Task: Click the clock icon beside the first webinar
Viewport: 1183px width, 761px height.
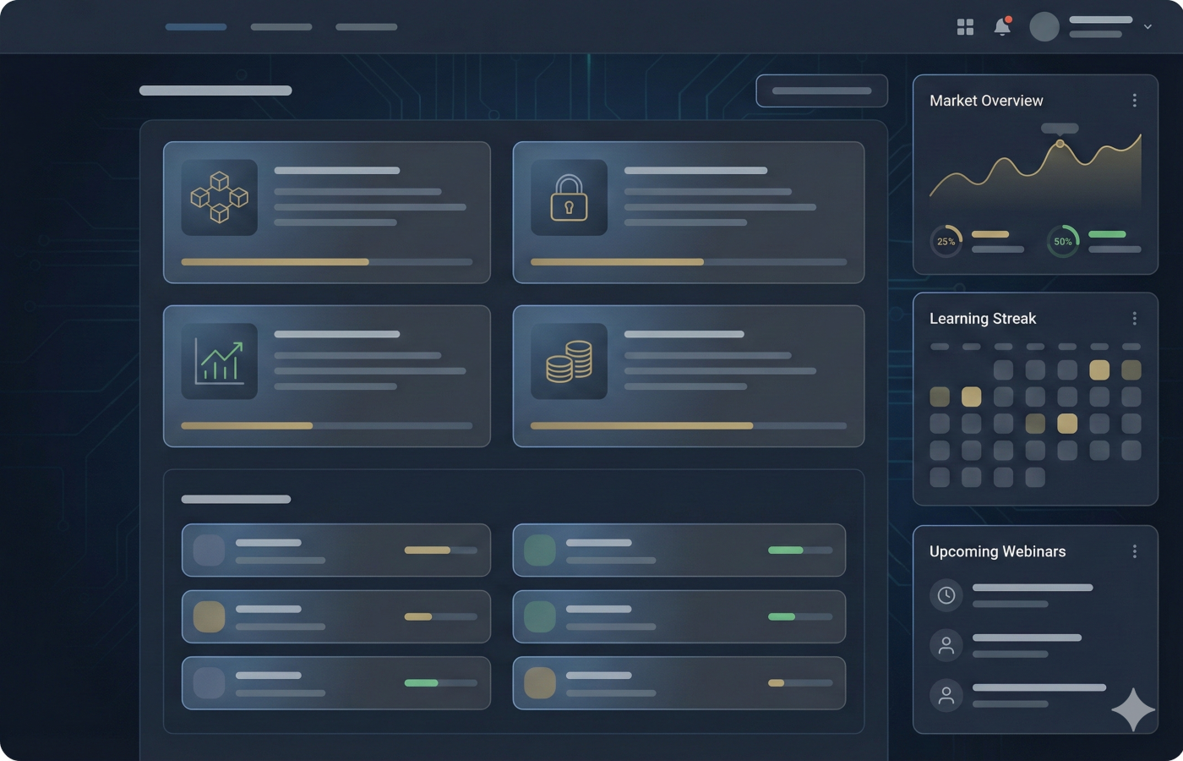Action: (x=946, y=595)
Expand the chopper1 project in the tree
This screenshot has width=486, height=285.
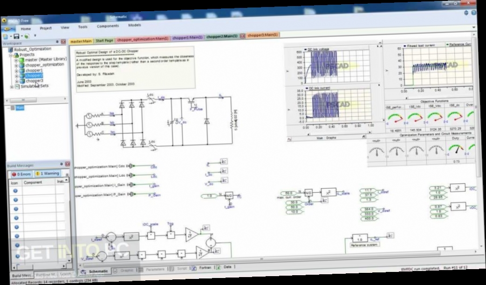pos(16,70)
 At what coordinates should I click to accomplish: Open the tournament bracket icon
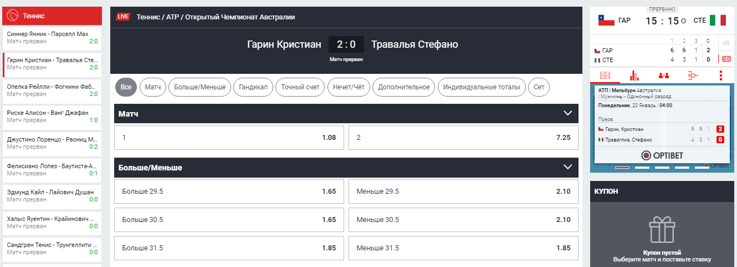tap(693, 75)
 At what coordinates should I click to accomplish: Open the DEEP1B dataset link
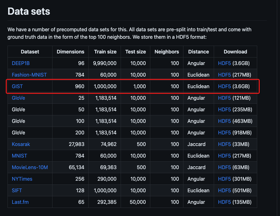point(21,63)
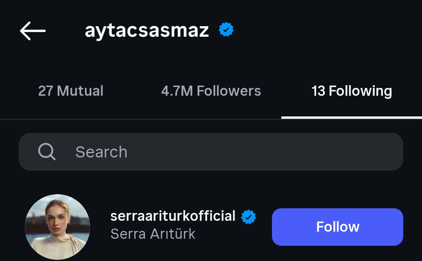The height and width of the screenshot is (261, 422).
Task: Focus the Search input field
Action: tap(211, 152)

┄┄┄┄┄┄

A word-for-word transcription of the entries above, free of images, is what is wanted.

### Answer space
Task: Click the clock icon beside the first webinar
Viewport: 1183px width, 761px height.
Action: (x=946, y=595)
Expand the chopper1 project in the tree
This screenshot has width=486, height=285.
pos(16,70)
 At what coordinates should I click to accomplish: Open the tournament bracket icon
tap(693, 75)
 At what coordinates should I click to accomplish: Open the DEEP1B dataset link
point(21,63)
The height and width of the screenshot is (261, 422).
Task: Focus the Search input field
Action: tap(211, 152)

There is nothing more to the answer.